La figure de l’amateur, autrefois isolée, devient avec internet la composante de nouvelles communautés, de nouveaux collectifs d’échange et de partage des savoirs. Le domaine des loisirs et la production artistique sont les principaux champs sur lesquels cette marée déferle et dont on mesure les paradoxes et les tensions. « Ce n’est pas chez les prophètes du web 2.0 qu’il faut chercher des outils pour comprendre le sacre de l’amateur, mais chez les penseurs qui se sont intéressés aux compétences ordinaires de tout un chacun. ». L’auteur évoque notamment Richard SENNET, cité dans cette chronique le 14 juin 2010.

reseauLes équipements informatiques permettent de bricoler, de combiner, de mobiliser des savoirs considérés il y a encore peu de temps comme experts… Des aptitudes sous-développées dans l’ordre ancien peuvent ainsi émerger et grandir à l’aune de logiciels de création d’images et de sons relativisant d’emblée l’espace des professionnels. L’amateur médiocre remplacera-t-il le professionnel talentueux ? Patrice FLICHY minore cette crainte (commerciale ?) mais soulève frontalement la question de la création, de la propriété intellectuelle et des monopoles du savoir.

Mais les domaines percutés par la vague numérique ne se limitent pas aux savoirs des arts et de la culture. Ils concernent l’ensemble des professions de l’information et de la communication, aujourd’hui talonnés par le citoyen lambda plus ou moins bien intentionné qui alimente le flux incessant des informations diffusées et amplifiées par le web. Les journalistes professionnels résisteront-ils à la montée des reporters amateurs et des propagateurs de fausses nouvelles ? Les sondeurs continueront-ils à faire illusion face aux communautés de pratiques et d’idées qui se construisent dans les interconnections ? L’auteur nous rassure : des régulations et un contrôle social sont en train de relativiser les comportements nihilistes.

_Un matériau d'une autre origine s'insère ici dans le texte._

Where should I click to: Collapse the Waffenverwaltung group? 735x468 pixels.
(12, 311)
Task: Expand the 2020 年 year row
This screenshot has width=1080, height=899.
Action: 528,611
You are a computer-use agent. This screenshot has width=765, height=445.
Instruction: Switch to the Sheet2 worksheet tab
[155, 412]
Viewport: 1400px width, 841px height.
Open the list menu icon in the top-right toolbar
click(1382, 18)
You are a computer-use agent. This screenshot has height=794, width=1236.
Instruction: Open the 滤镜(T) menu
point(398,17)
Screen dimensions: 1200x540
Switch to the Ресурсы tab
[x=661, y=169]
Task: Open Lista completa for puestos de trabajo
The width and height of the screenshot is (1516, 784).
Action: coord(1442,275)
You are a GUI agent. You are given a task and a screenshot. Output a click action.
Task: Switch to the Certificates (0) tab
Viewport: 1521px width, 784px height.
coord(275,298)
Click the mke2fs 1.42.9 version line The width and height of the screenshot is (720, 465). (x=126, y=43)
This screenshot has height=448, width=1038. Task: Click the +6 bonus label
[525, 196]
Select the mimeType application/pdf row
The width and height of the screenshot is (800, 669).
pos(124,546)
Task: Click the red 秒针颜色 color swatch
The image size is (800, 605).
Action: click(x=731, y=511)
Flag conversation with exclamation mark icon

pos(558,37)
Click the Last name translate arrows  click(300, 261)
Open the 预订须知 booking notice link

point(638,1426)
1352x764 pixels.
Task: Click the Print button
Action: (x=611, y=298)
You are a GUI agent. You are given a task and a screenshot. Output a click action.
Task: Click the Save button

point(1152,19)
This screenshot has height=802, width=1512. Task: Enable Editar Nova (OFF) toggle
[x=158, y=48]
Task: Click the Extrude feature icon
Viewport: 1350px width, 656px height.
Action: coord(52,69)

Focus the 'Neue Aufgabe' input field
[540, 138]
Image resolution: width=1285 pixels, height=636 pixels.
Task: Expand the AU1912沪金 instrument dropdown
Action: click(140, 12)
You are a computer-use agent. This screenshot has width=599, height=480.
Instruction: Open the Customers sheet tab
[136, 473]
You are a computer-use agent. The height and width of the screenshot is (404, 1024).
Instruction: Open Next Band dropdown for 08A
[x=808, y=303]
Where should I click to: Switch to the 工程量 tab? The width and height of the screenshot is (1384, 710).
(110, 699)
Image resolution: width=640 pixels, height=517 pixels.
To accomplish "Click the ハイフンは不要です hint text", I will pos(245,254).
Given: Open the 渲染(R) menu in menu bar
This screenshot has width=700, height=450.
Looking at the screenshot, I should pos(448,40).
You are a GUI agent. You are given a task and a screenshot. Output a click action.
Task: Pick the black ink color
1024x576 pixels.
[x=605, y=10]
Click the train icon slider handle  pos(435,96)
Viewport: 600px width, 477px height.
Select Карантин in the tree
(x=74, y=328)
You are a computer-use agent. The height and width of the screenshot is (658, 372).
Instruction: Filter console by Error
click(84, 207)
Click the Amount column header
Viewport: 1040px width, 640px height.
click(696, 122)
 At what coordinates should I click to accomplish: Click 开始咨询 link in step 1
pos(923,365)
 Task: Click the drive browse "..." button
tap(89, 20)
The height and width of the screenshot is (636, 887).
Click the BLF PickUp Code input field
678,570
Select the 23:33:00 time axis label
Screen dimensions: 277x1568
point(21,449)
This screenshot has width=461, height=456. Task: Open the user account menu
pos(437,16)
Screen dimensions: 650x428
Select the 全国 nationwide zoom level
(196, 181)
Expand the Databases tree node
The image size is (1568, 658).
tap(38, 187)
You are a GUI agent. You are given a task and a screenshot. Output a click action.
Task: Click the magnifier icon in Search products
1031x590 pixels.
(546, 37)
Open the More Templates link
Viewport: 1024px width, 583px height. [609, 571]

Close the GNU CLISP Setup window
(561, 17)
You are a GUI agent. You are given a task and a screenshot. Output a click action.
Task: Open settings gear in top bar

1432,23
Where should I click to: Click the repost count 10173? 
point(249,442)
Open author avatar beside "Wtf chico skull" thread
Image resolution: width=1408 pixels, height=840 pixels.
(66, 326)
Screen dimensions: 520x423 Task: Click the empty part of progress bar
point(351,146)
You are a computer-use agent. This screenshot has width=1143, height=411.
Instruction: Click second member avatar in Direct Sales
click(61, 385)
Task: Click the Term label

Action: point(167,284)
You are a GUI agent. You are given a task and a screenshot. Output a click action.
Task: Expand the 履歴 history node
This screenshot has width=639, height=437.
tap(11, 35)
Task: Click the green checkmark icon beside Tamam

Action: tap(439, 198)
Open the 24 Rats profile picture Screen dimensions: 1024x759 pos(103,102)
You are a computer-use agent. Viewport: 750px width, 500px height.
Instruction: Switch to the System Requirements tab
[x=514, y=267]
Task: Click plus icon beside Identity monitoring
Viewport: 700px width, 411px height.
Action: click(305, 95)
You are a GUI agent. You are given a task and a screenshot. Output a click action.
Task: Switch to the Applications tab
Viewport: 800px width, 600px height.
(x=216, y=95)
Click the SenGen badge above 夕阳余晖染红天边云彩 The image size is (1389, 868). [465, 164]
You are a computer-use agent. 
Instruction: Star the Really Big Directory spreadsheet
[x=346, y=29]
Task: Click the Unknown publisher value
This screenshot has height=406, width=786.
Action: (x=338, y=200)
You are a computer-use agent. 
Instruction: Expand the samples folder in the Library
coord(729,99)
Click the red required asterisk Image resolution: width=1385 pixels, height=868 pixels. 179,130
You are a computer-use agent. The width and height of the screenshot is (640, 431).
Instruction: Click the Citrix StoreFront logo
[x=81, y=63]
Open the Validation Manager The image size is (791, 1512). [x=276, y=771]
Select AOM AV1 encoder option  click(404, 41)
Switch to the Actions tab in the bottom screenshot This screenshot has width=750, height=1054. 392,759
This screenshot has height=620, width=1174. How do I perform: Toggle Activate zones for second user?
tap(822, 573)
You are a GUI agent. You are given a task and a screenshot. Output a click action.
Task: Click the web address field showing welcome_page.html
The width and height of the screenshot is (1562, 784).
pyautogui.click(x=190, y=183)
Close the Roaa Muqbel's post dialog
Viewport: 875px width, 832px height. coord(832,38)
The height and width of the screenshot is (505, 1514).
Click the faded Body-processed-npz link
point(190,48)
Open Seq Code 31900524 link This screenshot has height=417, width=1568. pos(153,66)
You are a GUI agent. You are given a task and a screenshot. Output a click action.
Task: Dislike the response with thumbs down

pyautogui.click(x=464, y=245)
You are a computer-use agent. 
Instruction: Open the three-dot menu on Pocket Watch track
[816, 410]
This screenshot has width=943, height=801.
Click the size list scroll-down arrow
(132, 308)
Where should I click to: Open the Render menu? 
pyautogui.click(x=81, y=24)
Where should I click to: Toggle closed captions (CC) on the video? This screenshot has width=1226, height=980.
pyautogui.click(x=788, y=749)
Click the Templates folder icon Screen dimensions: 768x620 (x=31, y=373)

Tous les professionnels de la transmission des connaissances générales ou spécialisées sont également dans l’œil du cyclone tant internet et ses moteurs de recherche suppléent aux limites de l’enseignement classique et aux retards de la formation à distance…

reseaux_communautairesCe chamboulement du rapport aux savoirs entérine toutes les analyses sur le développement des différentes formes d’auto-apprentissage et de processus informels de formation qui ébranlent l’ordre académique. Un ordre qui fait eau de toutes parts comme en témoigne la contre-enquête publiée par le Monde du 11 novembre 2010 sur le plagiat à l’Université qui jette désormais un doute sur l’origine des productions (thèses et recherches) des étudiants et des professeurs. Car internet permet désormais la systématisation du coupé/collé et l’appropriation immédiate et formelle des savoirs mis en ligne. C’est toute l’architecture universitaire supposée former les élites qui est en train de basculer face aux potentialités d’internet.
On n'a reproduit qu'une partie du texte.